The 2010 Constitution introduced a two-tier system of government that comprised the national government and 47 county governments. The devolved system of government is a core pillar in the Constitution and implementation of devolution brought about a major shift in allocation of national resources, and consequently improved access to government services for all Kenyans. It outlines how resources are to be shared between two levels of government.
Despite well-formulated guidelines, we are witnessing a subversion of devolution through systematic under-allocation of funds. In recent weeks, the country has seen a deliberate effort to frustrate the fair and equitable share of revenue to the devolved units.

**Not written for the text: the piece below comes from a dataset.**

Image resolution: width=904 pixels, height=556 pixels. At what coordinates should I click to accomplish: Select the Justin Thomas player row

At the centre of this drive to reverse gains made on devolution, is the Division of Revenue Bill (DoRB) 2023. The National Assembly’s proposed Equitable Share for FY 2023/24 of Sh385 billion is equivalent to 23.03 per cent of the last audited accounts (Sh1,673,715 million for FY 2019/20). The National Treasury argues that the proposed allocation meets the requirement of Article 203 (2) of the Constitution which states that equitable share allocation to counties should not be less than 15 per cent of the last audited revenue. On the other hand, the Commission for Revenue Allocation (CRA) formula to calculate counties equitable share is informed by the actual performance of revenues. The Commission recommends an increment in the allocation to each level of government for the financial year 2023/24. Therefore, the national government allocation should be increased from Sh1,814.8 billion to Sh2,150.3 billion and county governments’ allocation should be increased from Sh370b to Sh407 billion.
County governments, especially those in urban areas like Mombasa, are grappling with insufficient financing and lack of cooperation from national government agencies.

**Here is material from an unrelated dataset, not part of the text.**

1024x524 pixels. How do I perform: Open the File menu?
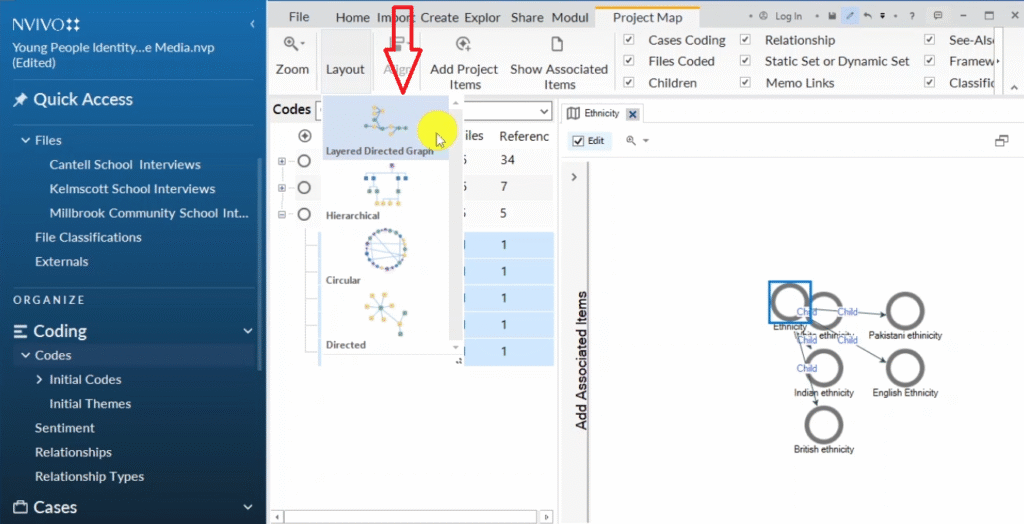(x=298, y=17)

In Mombasa, within days of my assumption of office, the Kenya Revenue Authority placed a caveat on our bank accounts owing to delayed remittance of tax deductions, yet the national government was three months in arrears with the disbursement of the equitable share.
Moreover, national government institutions have neither paid land rates nor Contribution in lieu of Rates since the advent of devolution yet land rates is one of the most fundamental sources of own source revenue for counties.

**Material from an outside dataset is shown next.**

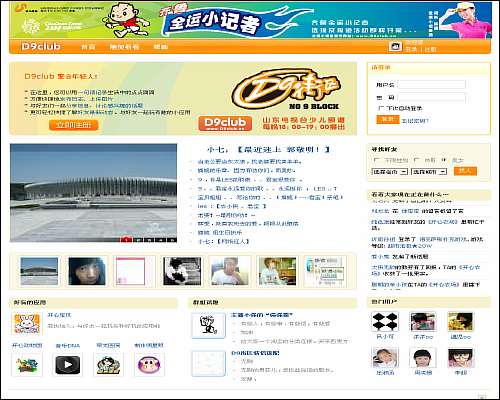
Task: Expand the city selection dropdown
Action: [429, 172]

In Mombasa, there are a number of state corporations undertaking construction projects without seeking approval from the county as provided for in Schedule Four of the Constitution thus further denying us revenue.
The most glaring example of this lack of equity in revenue is that of gambling; the county government is paying salaries to a tune of Sh18 million annually for gaming staff who inspect casinos against paltry revenue amounting to Sh4 million from Single Business Permit fees, yet the government draws Sh100 million in revenue as Excise Tax from these same casinos.
As Mombasa Governor, I am sounding the alarm. Devolution is under siege. It is systematic and well thought out. I call upon the Senate, to play its rightful role and bring a stop to this.